Active/passive - you will be fine as the database numbers will be equal
active/active - you will have to move two of the databases to be active at site B in order to ensure you don't go over the database limit...
The link between the sites is a 30Mbps MPLS connection.

Right now, since there's only a single Exchange box, users in Site B (the smaller site, and what is going to be designated the "failover" site) access their mailboxes from the Exchange box at Site A.

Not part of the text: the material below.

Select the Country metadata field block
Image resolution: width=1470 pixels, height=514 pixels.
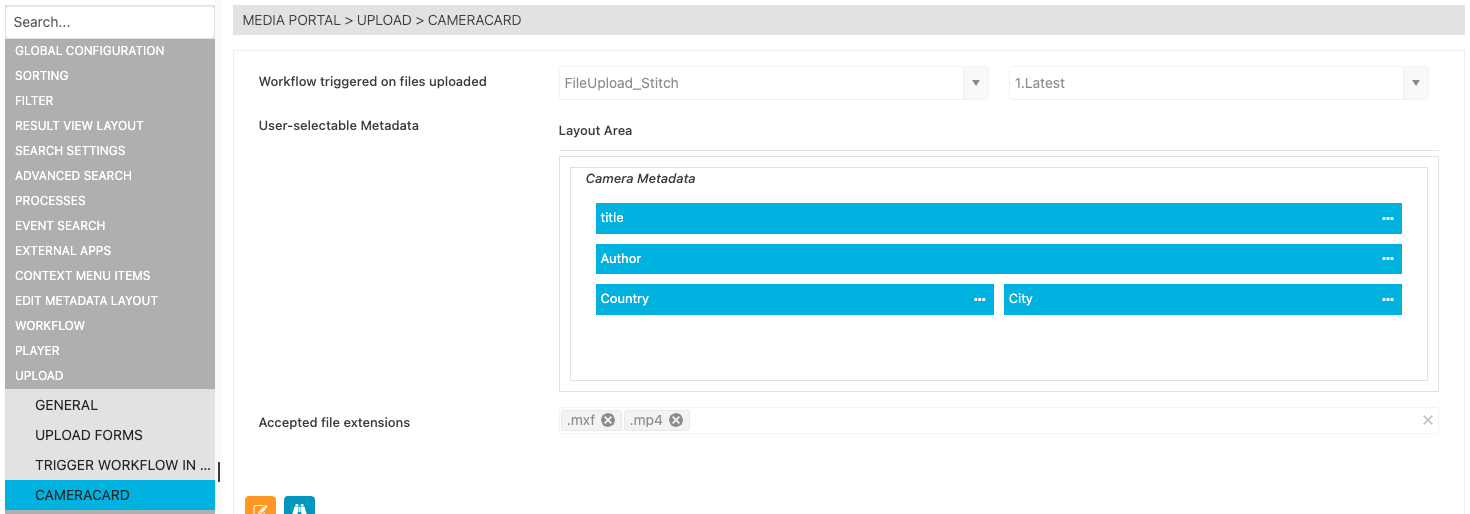(x=780, y=300)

If we're limited to 5 database copies by using Exchange 2010 Standard Edition, and we've got 4 now (2 for staff, 1 for management, 1 for owners) I suppose we'll either have to consolidate the 4 DBs into fewer - maybe 2 OR utilize Exchange Enterprise Edition. If in the case of the latter, I'm thinking we'll need to install the new secondary Exchange 2010 box using Enterprise Edition, move all databases to this server, then reinstall Exchange Enterprise on the first server, moving all databases back afterward. Maybe I'm off base on that.

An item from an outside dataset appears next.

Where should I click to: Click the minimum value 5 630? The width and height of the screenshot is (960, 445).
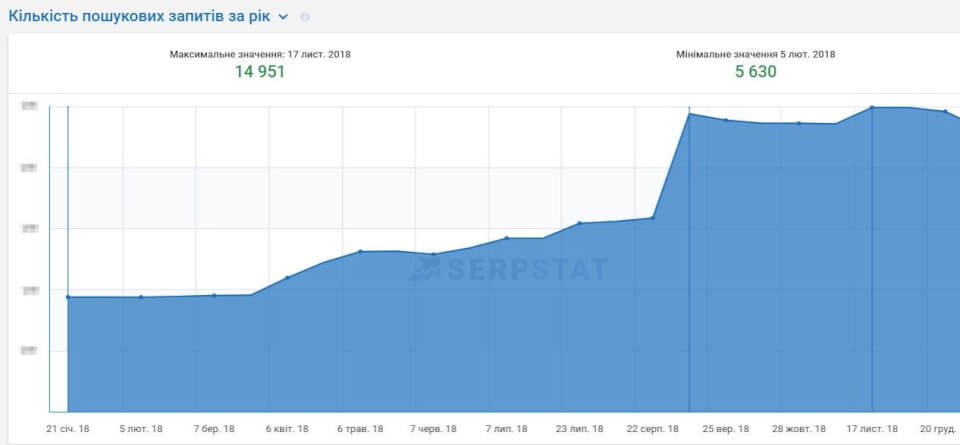756,72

If I'm reading the above posts correctly and have understood Technet articles correctly, can I keep the 4 databases on the Exchange server at Site A, keep all users accessing their mailboxes on this server, then create the DAGs so that Site B's Exchange server is a passive copy, only activated if Site A goes offline for an extended period? If this is a manual process of switching over, activating a new Witness Server, pointing external DNS records to failover site, then I'm OK with that - it'll become part of our D.R. process.

If what I've outlined is not reasonable or possible, then maybe we should consider changing the way users access their mailboxes and create Site-specific (office location-specific that is) mailbox databases instead of the way it's setup now by functional level of employee. Then have each server at both Site A and B hold a passive copy of the other's mailboxes.
1) you can upgrade from 2010 standard to enterprise by simply changing the key if you want

2) yes you got it pretty much right you will need to do a datacenter switch over if you want to go up in site B
You need the enterprise version of Windows, so you will have to rebuild.

JJ
JJ, we've got Windows Enterprise OS, but I think Exchange Standard.
doesn't matter you can upgrade to enterprise if you have the key
Upgrading the OS after Exchange has been installed is not supported.

JJ
i am talking about upgrading exchange standard to enterprise